If possible, urlmon will request only the headers (HEAD) from each URL,
with which to decide if the URL has changed.  It will look for
last_modified info.  If it is there, urlmon can tell if the URL has
changed.  If there is no last_modified info in the headers (or if '-s' is
supplied on the command line, which forces the use of checksums, or if
use are using a content-filter), it will request all the data (GET) and
compute a checksum.  This saves bandwidth by only requesting as little as
possible.  However, if urlmon has a checksum in its database for that
URL, which indicates that previously, no last_modified info was available
(or is uses a content-filter), it will request all the data (GET) at the
outset, to minimize the amount of network connections.

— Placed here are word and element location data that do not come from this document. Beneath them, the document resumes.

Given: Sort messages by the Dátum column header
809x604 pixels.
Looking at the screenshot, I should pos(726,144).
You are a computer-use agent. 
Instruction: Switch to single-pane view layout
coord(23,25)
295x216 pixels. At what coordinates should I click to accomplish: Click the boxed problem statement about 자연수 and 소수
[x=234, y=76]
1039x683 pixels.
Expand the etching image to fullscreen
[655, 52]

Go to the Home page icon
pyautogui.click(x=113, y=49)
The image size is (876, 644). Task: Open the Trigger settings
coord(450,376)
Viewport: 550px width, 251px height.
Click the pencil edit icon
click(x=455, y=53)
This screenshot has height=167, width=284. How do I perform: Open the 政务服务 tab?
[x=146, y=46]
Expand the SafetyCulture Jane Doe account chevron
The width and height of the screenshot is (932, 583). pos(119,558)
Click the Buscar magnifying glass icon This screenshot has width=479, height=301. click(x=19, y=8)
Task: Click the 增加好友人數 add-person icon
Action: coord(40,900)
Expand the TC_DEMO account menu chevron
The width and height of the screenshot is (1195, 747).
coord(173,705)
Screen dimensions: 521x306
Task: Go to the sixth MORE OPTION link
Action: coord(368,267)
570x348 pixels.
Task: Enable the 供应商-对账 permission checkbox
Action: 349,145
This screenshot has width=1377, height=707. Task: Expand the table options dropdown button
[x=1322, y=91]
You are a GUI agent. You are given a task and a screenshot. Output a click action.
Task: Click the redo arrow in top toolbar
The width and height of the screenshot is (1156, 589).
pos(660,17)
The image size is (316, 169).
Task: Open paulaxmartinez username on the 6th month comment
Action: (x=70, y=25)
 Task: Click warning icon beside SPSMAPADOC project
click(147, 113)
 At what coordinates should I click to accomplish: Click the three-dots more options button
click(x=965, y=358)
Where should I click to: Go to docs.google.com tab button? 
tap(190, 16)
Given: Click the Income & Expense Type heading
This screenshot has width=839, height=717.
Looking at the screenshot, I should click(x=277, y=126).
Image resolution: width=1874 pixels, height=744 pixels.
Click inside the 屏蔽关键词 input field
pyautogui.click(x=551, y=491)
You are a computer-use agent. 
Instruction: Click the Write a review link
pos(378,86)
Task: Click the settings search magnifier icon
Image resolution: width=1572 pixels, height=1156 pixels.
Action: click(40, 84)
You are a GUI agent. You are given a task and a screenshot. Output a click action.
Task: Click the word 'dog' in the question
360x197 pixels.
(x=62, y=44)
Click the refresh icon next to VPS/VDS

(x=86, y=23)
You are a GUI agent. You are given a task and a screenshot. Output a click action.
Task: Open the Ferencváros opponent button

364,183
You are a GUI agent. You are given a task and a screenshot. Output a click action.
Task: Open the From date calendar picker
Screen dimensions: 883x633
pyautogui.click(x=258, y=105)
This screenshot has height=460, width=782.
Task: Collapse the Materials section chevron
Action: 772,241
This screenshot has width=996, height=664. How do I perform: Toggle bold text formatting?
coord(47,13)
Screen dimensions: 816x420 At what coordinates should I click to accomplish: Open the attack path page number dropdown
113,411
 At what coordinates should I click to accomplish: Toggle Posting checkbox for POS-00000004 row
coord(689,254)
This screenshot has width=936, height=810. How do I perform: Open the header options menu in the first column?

urlmon is able to do similar monitoring of FTP sites, because it uses the
LWP module, which provides a more or less uniform interface to HTTP, FTP,
and NNTP.  (urlmon won't do NNTP yet, and probably won't, unless someone sends
me a patch :)  urlmon can also check local files by using the file:/path/to/file
or file://localhost/path/to/file URL format.


2. Requirements

urlmon requires perl5 or greater (but what could be greater than Perl?),
the MD5 perl module, and the LWP (Library for WWW access in Perl, aka
libwww), which in turn requires MIME-Base64 (in the MIME directory), 
HTML-Parser (in the HTML directory), MD5 (in the MD5 directory), and 
libnet (in the NET directory) modules.  These can
all be found at any CPAN archive (check out http://www.perl.com/perl/CPAN/
in the modules section for the nearest mirror near you!).  It also needs
Getopt.pm and ctime.pl, but those should have come with your perl
distribution. 

See the file MODULES.txt for an indepth discussion of how to get and install
the necessary Perl Modules.

You'll need to install these somewhere so that your script can 'use' or
'require' them (see the perl man pages for '@INC' for more info).  However,
the installation scripts that accompany the perl modules should take care
of this for you.

And of course, you'll need some type of networking set up so that you can
access the web servers you want to keep tabs on. 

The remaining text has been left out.